Implementing DBI: The Challenges
One of the greatest challenges to implementing DBI in most school settings is the absence of a school team dedicated to designing and supporting intensive interventions. Most regular school-based teams separate academic and behavioral approaches through separate and distinct RTI and PBIS teams. DBI requires dedication to a combined approach. In our schools, many behaviorally challenged students have co-existing academic difficulties. Conversely, many learning disabled (LD) students also have behavioral difficulties as a result of academic frustration. In both examples, it is a chicken-or-egg dilemma. So, our ability to focus holistically on BOTH aspects—behavior and academics—provides a perfect opportunity to provide data-based individualization.
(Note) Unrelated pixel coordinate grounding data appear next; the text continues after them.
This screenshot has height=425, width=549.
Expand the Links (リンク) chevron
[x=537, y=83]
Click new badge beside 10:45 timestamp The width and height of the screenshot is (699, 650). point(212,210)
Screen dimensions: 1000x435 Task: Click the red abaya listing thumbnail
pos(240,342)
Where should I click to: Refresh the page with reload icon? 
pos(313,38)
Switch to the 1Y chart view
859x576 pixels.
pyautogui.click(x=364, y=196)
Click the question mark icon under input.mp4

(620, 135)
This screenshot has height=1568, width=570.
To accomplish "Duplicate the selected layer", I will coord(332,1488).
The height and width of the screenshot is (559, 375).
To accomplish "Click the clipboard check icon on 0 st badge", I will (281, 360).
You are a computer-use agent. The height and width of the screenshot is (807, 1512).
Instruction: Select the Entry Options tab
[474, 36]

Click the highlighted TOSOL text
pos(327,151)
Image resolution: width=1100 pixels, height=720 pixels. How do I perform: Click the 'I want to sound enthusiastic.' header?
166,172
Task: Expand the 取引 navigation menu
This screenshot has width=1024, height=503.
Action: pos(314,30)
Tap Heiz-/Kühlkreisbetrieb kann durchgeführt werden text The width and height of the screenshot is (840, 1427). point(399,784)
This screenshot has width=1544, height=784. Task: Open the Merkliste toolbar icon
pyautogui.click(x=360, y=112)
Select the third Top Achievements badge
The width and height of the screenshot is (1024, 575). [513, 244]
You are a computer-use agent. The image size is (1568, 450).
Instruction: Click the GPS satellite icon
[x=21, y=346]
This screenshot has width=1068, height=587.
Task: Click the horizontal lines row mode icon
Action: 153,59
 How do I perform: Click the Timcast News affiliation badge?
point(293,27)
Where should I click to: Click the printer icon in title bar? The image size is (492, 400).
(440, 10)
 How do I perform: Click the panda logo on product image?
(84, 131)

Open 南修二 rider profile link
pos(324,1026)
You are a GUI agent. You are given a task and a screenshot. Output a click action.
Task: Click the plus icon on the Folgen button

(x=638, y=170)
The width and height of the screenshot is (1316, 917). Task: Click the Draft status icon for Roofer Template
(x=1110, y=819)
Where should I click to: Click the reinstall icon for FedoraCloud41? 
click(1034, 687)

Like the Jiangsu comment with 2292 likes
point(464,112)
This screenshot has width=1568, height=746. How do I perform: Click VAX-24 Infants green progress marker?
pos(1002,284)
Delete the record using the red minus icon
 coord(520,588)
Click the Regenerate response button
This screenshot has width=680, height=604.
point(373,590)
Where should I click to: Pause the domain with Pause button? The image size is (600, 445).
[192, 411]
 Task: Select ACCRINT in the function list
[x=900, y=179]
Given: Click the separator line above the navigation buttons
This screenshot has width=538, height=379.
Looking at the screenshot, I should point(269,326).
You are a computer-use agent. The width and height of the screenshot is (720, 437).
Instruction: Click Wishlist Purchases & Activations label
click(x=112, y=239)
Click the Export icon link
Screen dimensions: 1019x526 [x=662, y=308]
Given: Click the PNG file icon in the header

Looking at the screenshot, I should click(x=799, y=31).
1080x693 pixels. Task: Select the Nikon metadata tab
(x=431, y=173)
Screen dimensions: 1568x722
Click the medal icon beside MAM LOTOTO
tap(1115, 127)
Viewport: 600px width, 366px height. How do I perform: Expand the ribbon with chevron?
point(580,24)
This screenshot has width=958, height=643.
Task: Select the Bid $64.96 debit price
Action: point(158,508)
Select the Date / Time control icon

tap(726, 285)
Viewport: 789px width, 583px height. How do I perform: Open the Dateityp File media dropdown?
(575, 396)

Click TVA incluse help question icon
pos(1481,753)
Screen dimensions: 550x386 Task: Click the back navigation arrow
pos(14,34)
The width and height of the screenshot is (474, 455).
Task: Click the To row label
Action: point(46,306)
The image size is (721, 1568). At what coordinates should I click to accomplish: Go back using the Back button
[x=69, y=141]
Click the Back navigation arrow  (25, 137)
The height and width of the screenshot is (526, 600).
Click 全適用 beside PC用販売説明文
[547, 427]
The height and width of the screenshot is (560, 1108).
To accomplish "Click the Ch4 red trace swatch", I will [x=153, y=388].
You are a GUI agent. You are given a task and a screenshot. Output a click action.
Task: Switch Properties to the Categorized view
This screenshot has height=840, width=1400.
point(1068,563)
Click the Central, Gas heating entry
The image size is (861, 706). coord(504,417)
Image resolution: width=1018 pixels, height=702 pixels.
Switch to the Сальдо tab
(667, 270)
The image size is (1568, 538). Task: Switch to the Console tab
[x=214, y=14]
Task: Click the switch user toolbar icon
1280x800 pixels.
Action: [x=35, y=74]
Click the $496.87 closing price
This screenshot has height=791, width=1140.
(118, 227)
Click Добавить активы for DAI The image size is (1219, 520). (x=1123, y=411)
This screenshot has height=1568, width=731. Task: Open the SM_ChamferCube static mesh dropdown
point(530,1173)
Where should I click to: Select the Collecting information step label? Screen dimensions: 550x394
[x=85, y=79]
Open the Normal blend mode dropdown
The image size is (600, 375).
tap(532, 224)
How can we do this in our schools? First, diagnostic detail can be obtained from both Catapult’s iReady Student Profile and Growth reports as well as both formal and informal skill-based assessments (e.g. informal reading inventories, spelling assessments, as well as formal testing such as WRMT, Key Math, and others). The important thing is to have a systematic process in place to look simultaneously at academic and behavioral needs. A process of analyzing data, identifying instructional need, choosing best available academic interventions, and monitoring progress is required. One mechanism is the “4-Step Student Plan ,” an approach to DBI that was implemented in model classrooms in several of our special education schools (Lanham, New Hope, Delaware) as well as in a few of our other Catapult schools. The 4-Step Student Plan is expected to expand across all Catapult schools in the coming year.

In the end, we do not want to lose sight of the pragmatic aspects of addressing grade-level-appropriate standards. Our students need to have access to grade-level curriculum with appropriate accommodations and modifications. However, we must never ignore the reason students are placed in our programs—to address both academic and behavioral needs. We must close the academic gap if our students are to benefit from the behavioral supports we provide. It is through intensive instruction that we can indeed “build confidence and competence through personalized academic interventions.”